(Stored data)
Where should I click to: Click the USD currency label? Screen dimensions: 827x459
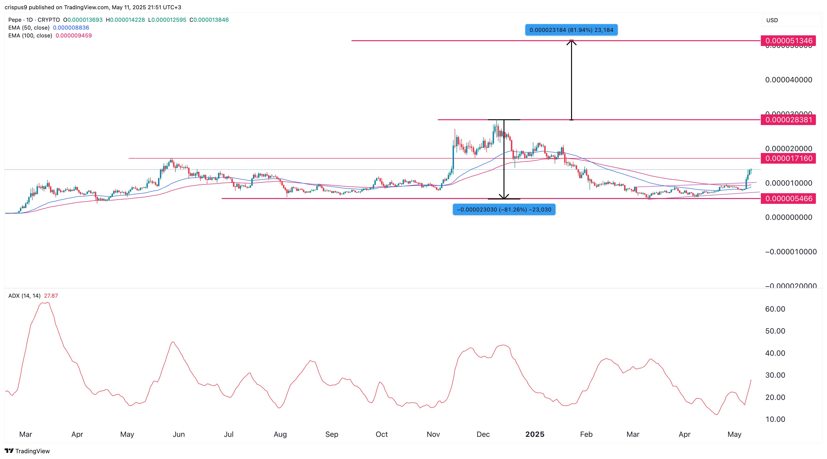tap(772, 20)
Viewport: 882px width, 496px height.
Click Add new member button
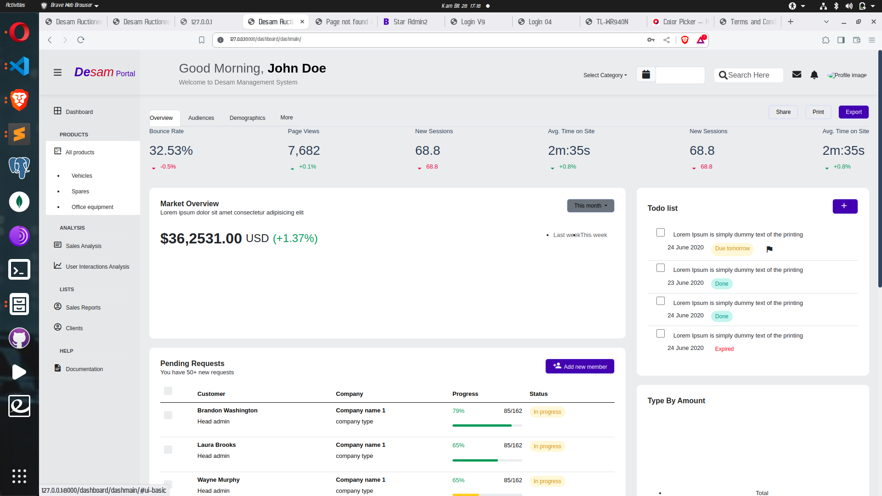pyautogui.click(x=580, y=366)
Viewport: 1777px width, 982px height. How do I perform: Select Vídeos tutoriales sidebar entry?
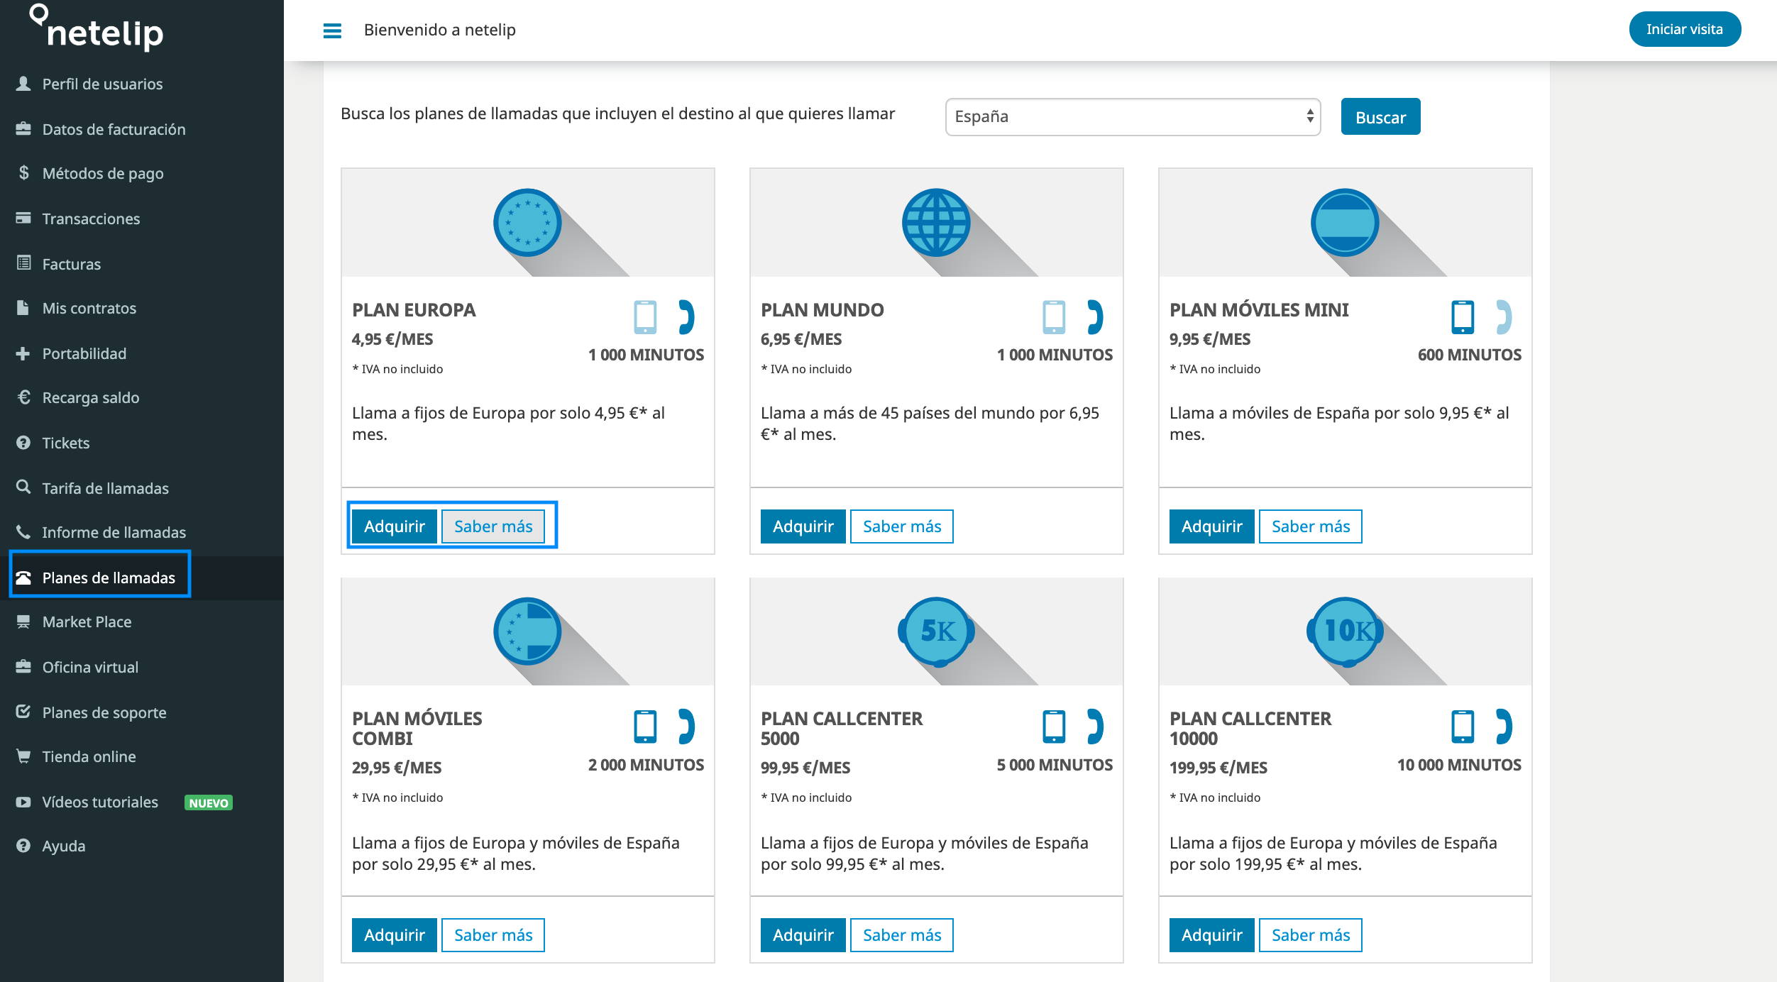(x=100, y=802)
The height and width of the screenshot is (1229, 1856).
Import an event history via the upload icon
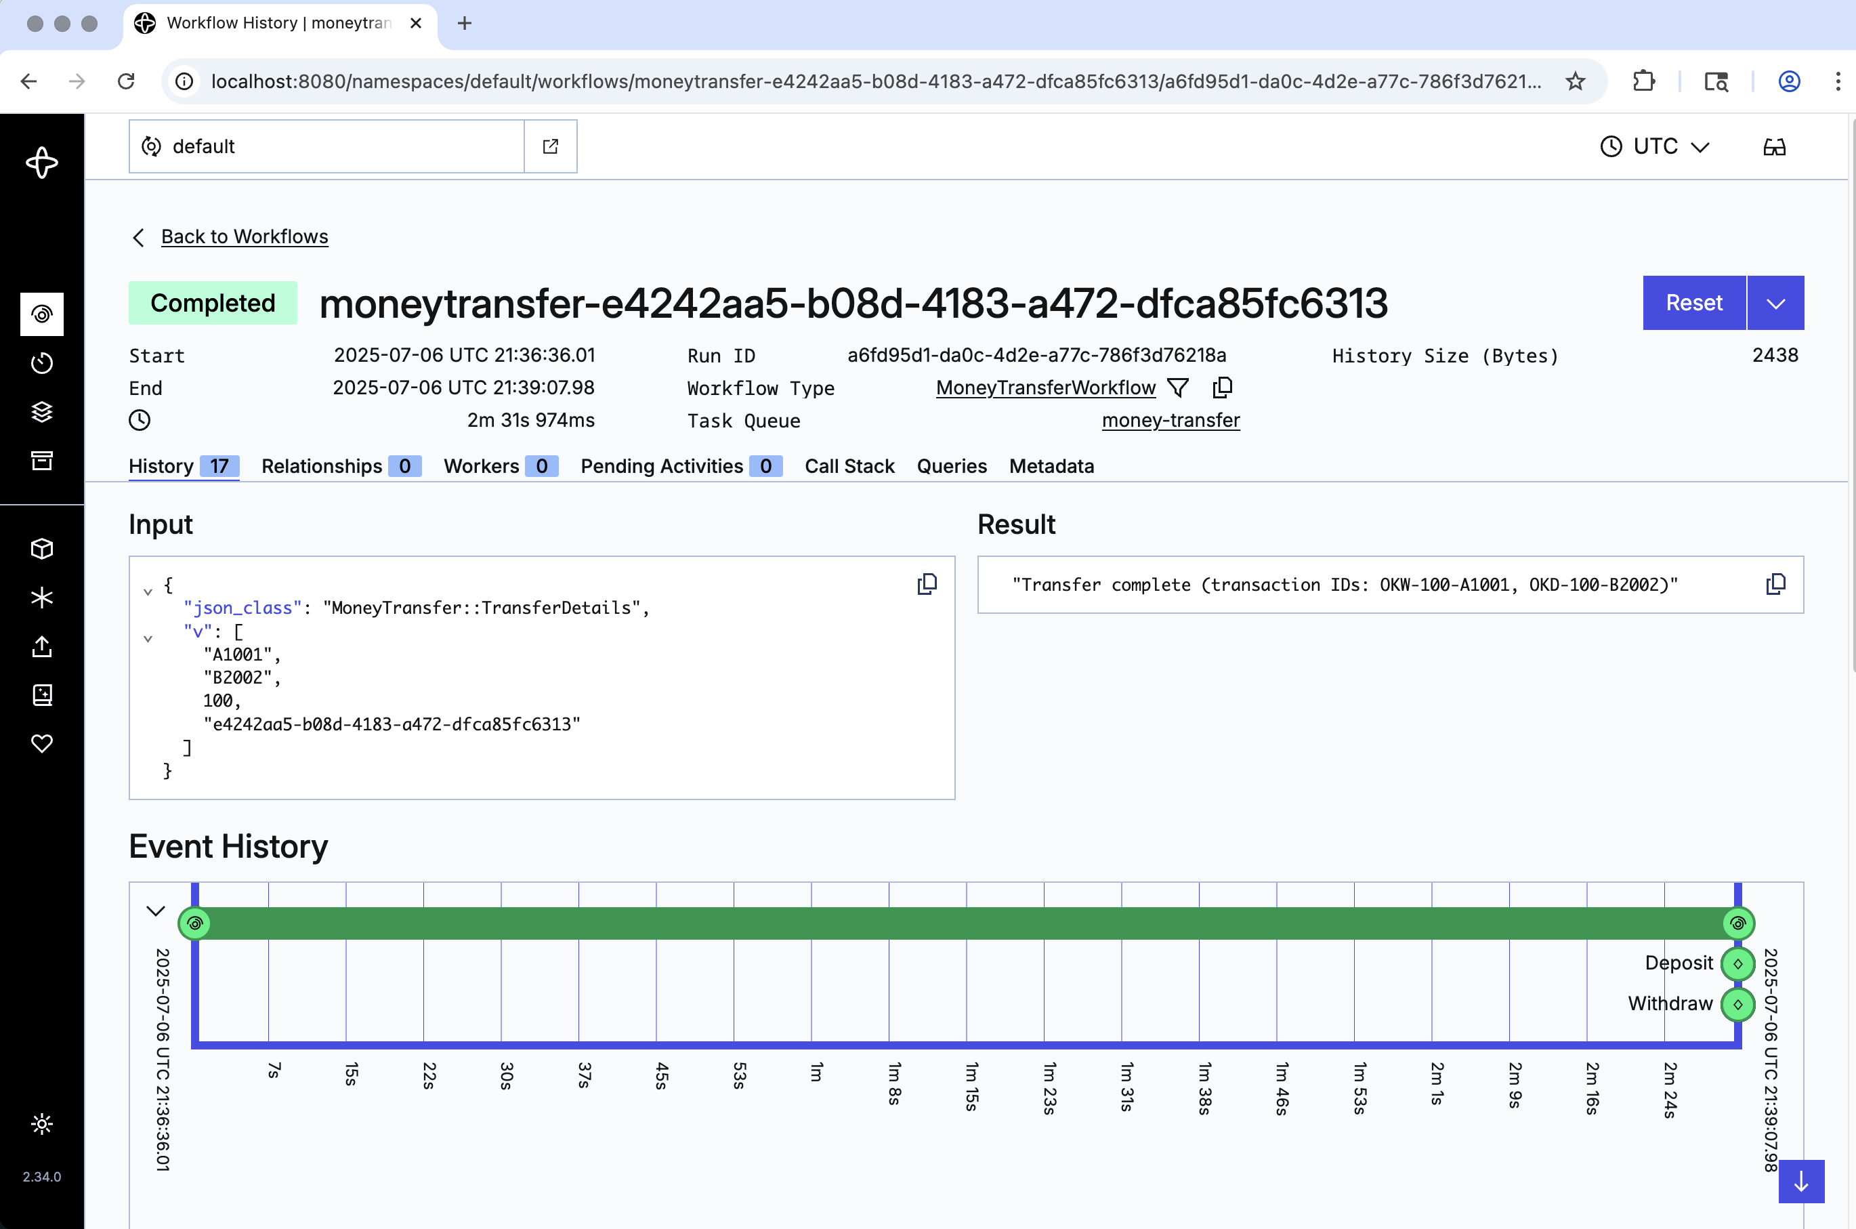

- _Task directions_:
Keep every word of the lines above unchanged in the copy, and omit the pictures.

- _Solution to this exercise_:
Where should I click to: Click the USD currency label? Screen dimensions: 827x459
tap(772, 20)
Viewport: 882px width, 496px height.
Click Add new member button
pyautogui.click(x=580, y=366)
Viewport: 1777px width, 982px height. How do I perform: Select Vídeos tutoriales sidebar entry?
(x=100, y=802)
The height and width of the screenshot is (1229, 1856).
Import an event history via the upload icon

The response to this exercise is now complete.